The court concluded:

“In deciding not to admit the testimony, the [trial] court concluded that while a jury in an appropriate case might be aided by testimony from a linguistic expert, the case at bar was not appropriate for such testimony. The court based this conclusion on several grounds. First, it noted that the recordings and transcripts that formed the basis of Dr. Shuy’s conclusions were in evidence, had been played and read in court, and could be played and read again by the jury during deliberations. The court also found that the expert’s testimony would not assist the jury because the subject matter of the testimony, conversation, was one which could be expected to be within the general knowledge of jurors. Finally, the court found that the testimony could be confusing and misleading to the jurors because it took matters out of context and, in some instances, was in the nature of conclusions regarding the appropriate interpretations to make of the recorded conversations.

We hold that the district court acted within its discretion in excluding Dr. Shuy’s testimony.” 910 F.2d at 803.

In contrast, the government frequently offers linguistics evidence. For instance, in U.S. v. Ceballos, 302 F.3d 679, 686 (7th Cir. 2002), the court allowed to DEA agents to interpret code language used in recorded telephone conversations even though the conversations (translated to English) were originally in Spanish and neither agent spoke Spanish. The court noted the “ambiguous use of pronouns” in the conversations justified the expert testimony. 302 F.3d at 688.
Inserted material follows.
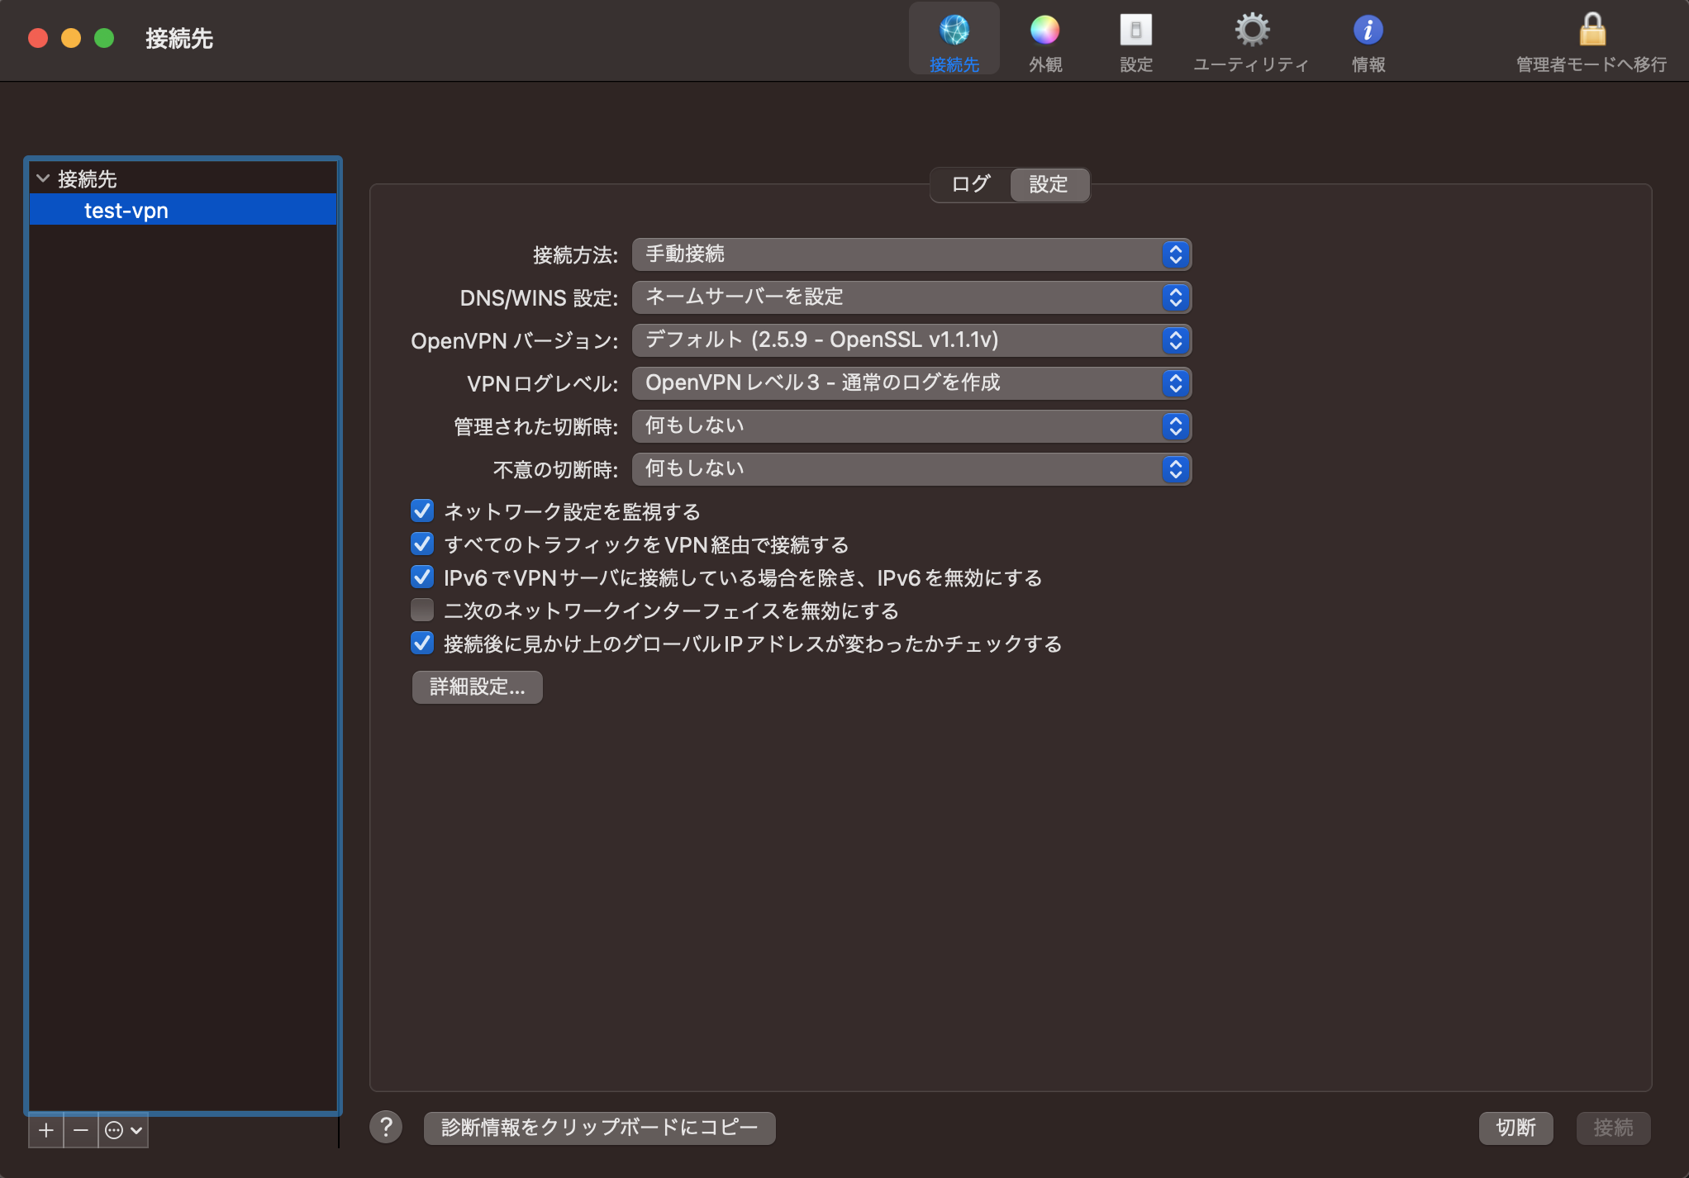Open the question mark help icon
The image size is (1689, 1178).
386,1127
In both Evans and Ceballos, the recordings and transcripts were in evidence, had been played and read in court, and could be played and read again by the jury during deliberations. Apparently, the court in Ceballos did not believe the “ambiguous use of pronouns” in the conversations was of a nature that could be expected to be within the general knowledge of jurors. The use of “code language” seems to be the key distinguishing factor between Evans and Ceballos. Otherwise, the courts seem to believe jurors can interpret the spoken English language for themselves.

For instance, in U.S. v. Gonzalez-Maldonado, 115 F.3d 9, 47 Fed. R. Evid. Serv. 174 (1st Cir.1997), the court held that it was error to permit an FBI agent to interpret words in recorded conversations that were not code words and that were clear statements that the jury could interpret for itself. The court reasoned: “By appearing to put the expert’s stamp of approval on the government’s theory, such testimony might unduly influence the jury’s own assessment of the inference that is being urged.” 115 F.3d at 17-18.


As courts often note, the application of Daubert/Kumho ultimately depends of the unique facts of each case. However, the apprehension of being subjected to a Daubert/Kumho motion (1) causes many plaintiff’s counsel to avoid federal court entirely, and (2) causes many prosecutors to characterize their specialty witnesses as “summary” witnesses rather than “experts.” Successes in the areas of handwriting, fingerprint comparison, hair analysis, linguistics, and field sobriety tests show that Daubert has, indeed, dramatically changed the law of expert testimony.

[1] The standard for admissibility of expert testimony in Georgia is set out in Harper v. State,249 Ga. 519, 525 (1982):

“We hold that it is proper for the trial judge to decide whether the procedure or technique in question has reached a scientific stage of verifiable certainty, or in the words of Professor Irving Younger, whether the procedure ‘rests upon the laws of nature.’ The trial court may make this determination from evidence presented to it at trial by the parties; in this regard expert testimony may be of value. Or the trial court may base its determination on exhibits, treatises or the rationale of cases in other jurisdictions.”

See also, Jordan v. Georgia Power Co., 219 Ga. App. 690, 693 (1995) (excluding expert testimony concerning alleged causation of non-Hodgkins’ lymphoma by electromagnetic fields from power lines).

[2] U.S. v. Johnson, 54 F.3d 1150, 1162 (4th Cir. 1995)( in the ordinary federal drug prosecution, neither a summary witness’s testimony nor a summary chart would be admissible under Rule 702); But see, U.S. v. Caballero, 277 F.3d 1235 (10th Cir. 2002) (FBI financial analyst allowed to “summarize” business records).